If a line in the data below holds the word "computer", copy it.

[Dataset content]

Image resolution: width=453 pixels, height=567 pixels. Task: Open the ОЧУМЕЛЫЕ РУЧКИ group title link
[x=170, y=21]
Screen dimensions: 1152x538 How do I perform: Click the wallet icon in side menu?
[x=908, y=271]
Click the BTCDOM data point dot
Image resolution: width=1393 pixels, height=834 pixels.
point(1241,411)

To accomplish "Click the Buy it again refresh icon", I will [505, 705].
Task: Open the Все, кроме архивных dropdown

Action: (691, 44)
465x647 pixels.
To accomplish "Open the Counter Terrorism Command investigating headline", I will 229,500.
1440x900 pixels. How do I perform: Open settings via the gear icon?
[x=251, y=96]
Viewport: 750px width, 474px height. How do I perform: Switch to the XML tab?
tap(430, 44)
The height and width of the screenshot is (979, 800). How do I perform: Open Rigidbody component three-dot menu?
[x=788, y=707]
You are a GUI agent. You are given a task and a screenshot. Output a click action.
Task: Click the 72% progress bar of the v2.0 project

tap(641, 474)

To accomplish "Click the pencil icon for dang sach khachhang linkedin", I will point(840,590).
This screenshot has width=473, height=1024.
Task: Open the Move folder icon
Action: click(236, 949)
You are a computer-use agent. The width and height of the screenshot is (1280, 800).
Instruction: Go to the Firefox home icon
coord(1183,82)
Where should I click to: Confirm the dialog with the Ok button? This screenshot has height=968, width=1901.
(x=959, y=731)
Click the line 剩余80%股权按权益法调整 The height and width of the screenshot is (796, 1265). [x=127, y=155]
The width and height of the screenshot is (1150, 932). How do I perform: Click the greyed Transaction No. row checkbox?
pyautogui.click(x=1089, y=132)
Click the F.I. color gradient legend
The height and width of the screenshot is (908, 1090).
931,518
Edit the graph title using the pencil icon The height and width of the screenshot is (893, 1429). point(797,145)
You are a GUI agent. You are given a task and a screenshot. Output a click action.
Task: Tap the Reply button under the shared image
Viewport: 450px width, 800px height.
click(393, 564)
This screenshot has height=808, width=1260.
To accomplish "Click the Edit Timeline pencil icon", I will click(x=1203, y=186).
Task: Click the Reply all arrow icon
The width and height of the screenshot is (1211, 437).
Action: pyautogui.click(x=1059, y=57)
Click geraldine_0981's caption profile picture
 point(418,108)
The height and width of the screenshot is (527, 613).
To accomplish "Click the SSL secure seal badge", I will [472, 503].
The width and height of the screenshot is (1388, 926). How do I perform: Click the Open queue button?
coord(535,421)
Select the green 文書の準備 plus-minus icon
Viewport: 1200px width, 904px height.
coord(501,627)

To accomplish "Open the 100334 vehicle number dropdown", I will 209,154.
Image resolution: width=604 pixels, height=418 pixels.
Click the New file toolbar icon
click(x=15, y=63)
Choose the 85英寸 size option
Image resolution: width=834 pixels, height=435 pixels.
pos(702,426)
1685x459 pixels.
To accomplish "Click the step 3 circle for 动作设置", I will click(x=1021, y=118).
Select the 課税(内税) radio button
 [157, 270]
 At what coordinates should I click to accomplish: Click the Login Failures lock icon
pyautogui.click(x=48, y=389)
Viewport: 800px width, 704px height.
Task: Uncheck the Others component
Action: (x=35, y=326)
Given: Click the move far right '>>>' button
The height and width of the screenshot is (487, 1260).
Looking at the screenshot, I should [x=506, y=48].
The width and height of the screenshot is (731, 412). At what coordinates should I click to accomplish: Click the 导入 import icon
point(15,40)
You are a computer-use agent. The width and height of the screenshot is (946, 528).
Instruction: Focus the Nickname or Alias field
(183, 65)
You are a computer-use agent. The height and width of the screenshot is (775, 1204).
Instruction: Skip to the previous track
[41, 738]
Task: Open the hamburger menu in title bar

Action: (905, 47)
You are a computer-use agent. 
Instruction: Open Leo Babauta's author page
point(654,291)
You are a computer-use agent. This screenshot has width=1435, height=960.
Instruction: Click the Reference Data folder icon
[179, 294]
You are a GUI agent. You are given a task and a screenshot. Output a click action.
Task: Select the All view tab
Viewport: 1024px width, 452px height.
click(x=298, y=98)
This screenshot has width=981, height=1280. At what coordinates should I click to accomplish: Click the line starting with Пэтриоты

[/Dataset content]

→ **Result of the task**
You are a computer-use agent. The width and height of the screenshot is (1280, 800).
You are a computer-use agent. The width and height of the screenshot is (946, 528).
You are a computer-use agent. The height and width of the screenshot is (775, 1204).
You are a computer-use agent. 
You are a computer-use agent. This screenshot has width=1435, height=960.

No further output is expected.